With the Burmester B-99s or the Revel Salons, the 14B-SST enabled the reproduction of sustained, solid organ-pedal chords during John Rutter's The Lord is My Light and My Salvation (Reference RR-57CD). The staccato plucked bass and deep synthesizer in "Something's Wrong," from the My Cousin Vinny soundtrack (Varèse Sarabande VSD-5364), was as good as I've heard with any amplifier. Terry Dorsey's "Ascent," from Time Warp (Telarc CD-80106), shook the room with synthesizer pulses. Pitch changes in deep-bass synthesizer passages were abundantly clear in "Behind the Veil," from Jeff Beck's Beck's Guitar Shop (Epic EK 44313).
Driving the Revel Salons, the 14B-SST provided solid, massive deep bass that was rich and expansive. Bass lines were easily resolved, with precise pitch definition and articulation. Deep organ-pedal notes from Jean Guillou's transcription of Mussorgsky's Pictures at an Exhibition (Dorian DOR-90117) shook my room and produced bass room lock. The Bryston re-created a sense of space and depth appropriate to each recording venue. Double-bassist Glen Moore's plucked notes on "The Silence of a Candle," from Oregon's Beyond Words (Chesky JD130), had distinct tonal steps, and were taut and well-damped.
The Bryston's midrange had no discernible character of its own, only the character of the recording. This was heard on a range of recordings. Paul Simon's voice on "Trailways Bus" (Songs from the Capeman, Warner Bros. 46814-2) remained clear and free of muddiness even at high volumes. The ESL-989/14B-SST combo conveyed the lovely harmony of Richard and Linda Thompson's voices on "Dimming of the Day" (Divine Secrets of the Ya-Ya Sisterhood, DMZ/Columbia CK 86534). This song has one the sweetest, saddest, most beguilingly beautiful melodies I've heard—a tribute to the singers' talents and to the Bryston, which could be sweet when driving a full-range electrostatic loudspeaker.

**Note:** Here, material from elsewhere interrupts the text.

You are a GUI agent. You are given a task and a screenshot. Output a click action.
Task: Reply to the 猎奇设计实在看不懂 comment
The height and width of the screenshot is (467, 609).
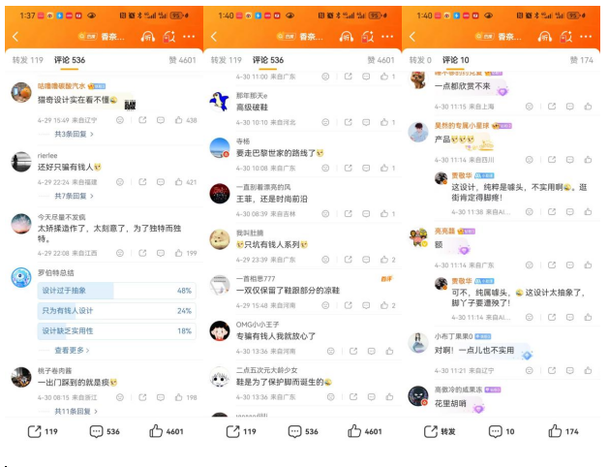[161, 120]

The amplifier captured the brassiness of trumpets without creating an irritating edginess. On lesser systems, the trumpets from Oue's Rite of Spring recording are irritating and nasty. Played through the Quad ESL-989s and the 14B-SST, those trumpets had an attention-grabbing brassiness that was hot and passionate, with just the right amount of raw texture this work demands.
The 14B-SST's imaging was first-rate, equaled only by that of the huge Krell FPB-600C, another dual-mono solid-state design. During the instrumental finish of Richard Thompson's "Why Must I Plead" (Rumor and Sigh, Capitol CDP 7 95713 2), the acoustic guitar's image fell well outside the right-channel ESL-989. Soundstage depth and width captured the intimacy and relaxed atmosphere of the Green Mill nightclub where Patricia Barber recorded Companion (Premonition/Blue Note 5 22963 2). José Carreras singing Ariel Ramirez's Misa Criolla (Philips 420 955-2), with a huge chorus and drum, was spacious and eerie, hinting at the solitude and desolation of the Mexican plateau.